● Data records

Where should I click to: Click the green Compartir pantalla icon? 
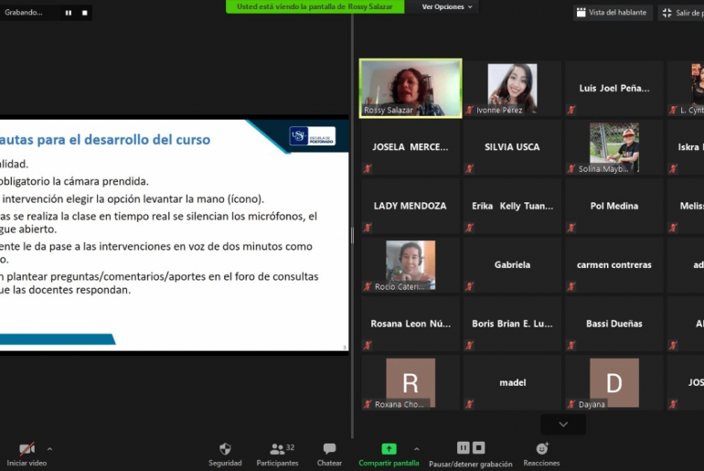(389, 449)
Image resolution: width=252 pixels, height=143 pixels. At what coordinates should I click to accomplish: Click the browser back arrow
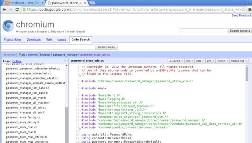4,9
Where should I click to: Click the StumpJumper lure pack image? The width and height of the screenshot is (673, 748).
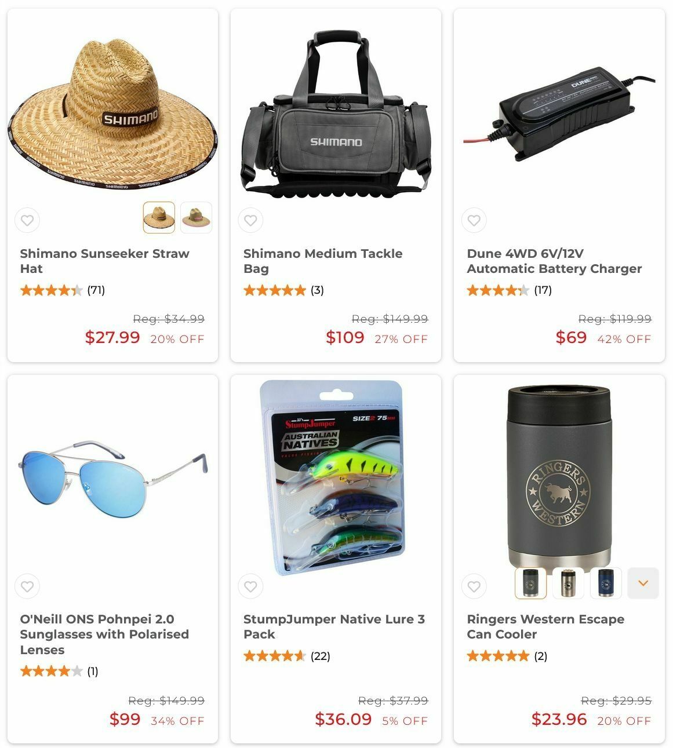pyautogui.click(x=336, y=478)
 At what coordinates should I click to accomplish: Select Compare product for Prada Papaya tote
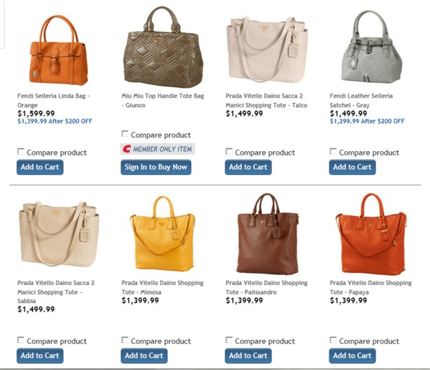click(333, 340)
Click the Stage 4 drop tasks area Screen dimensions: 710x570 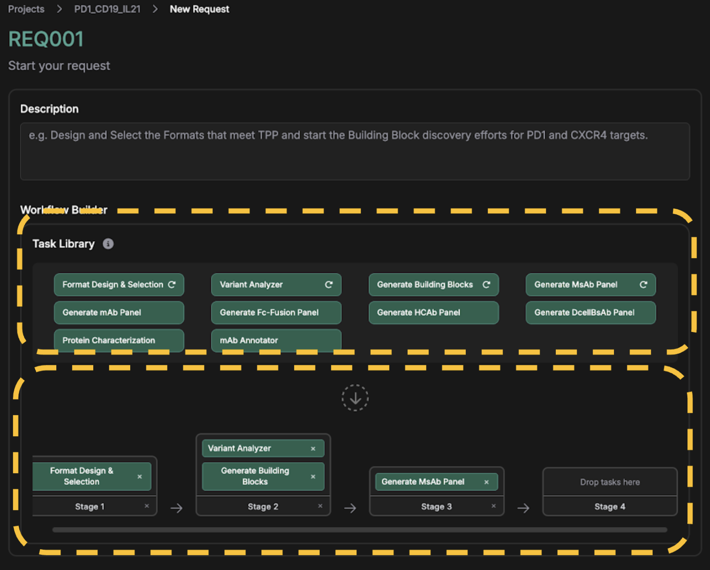(609, 482)
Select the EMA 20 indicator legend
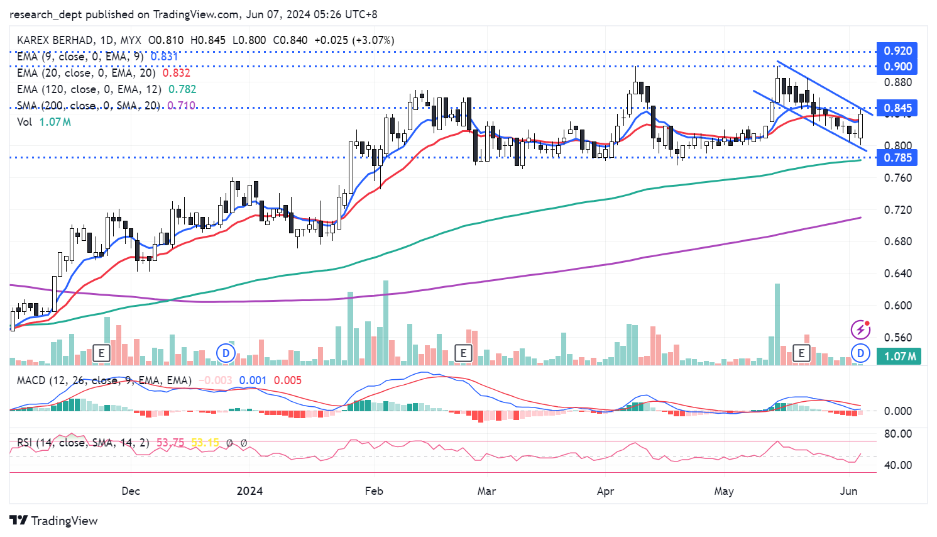This screenshot has height=537, width=937. click(x=86, y=73)
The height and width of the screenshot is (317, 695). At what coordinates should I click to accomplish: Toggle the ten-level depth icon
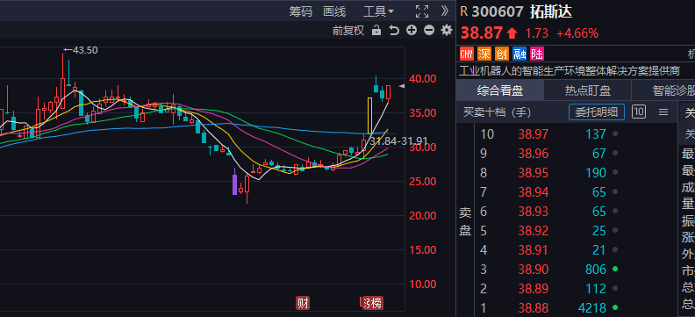[x=638, y=112]
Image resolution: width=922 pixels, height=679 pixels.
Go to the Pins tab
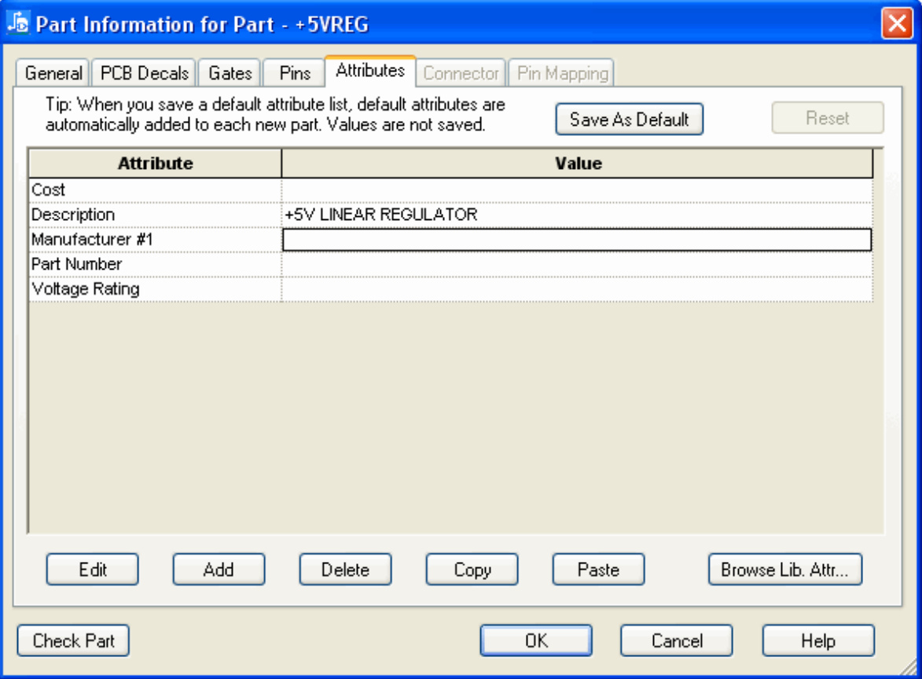point(295,73)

● How to complete this task
Write out again, word for word, the lines from the one holding "Select the EMA 20 indicator legend" through the final line of the listing, including both ends but no pictures.

● Your response
Select the EMA 20 indicator legend
This screenshot has height=537, width=937. click(x=86, y=73)
The height and width of the screenshot is (317, 695). At what coordinates should I click to accomplish: Toggle the ten-level depth icon
[x=638, y=112]
Image resolution: width=922 pixels, height=679 pixels.
Go to the Pins tab
point(295,73)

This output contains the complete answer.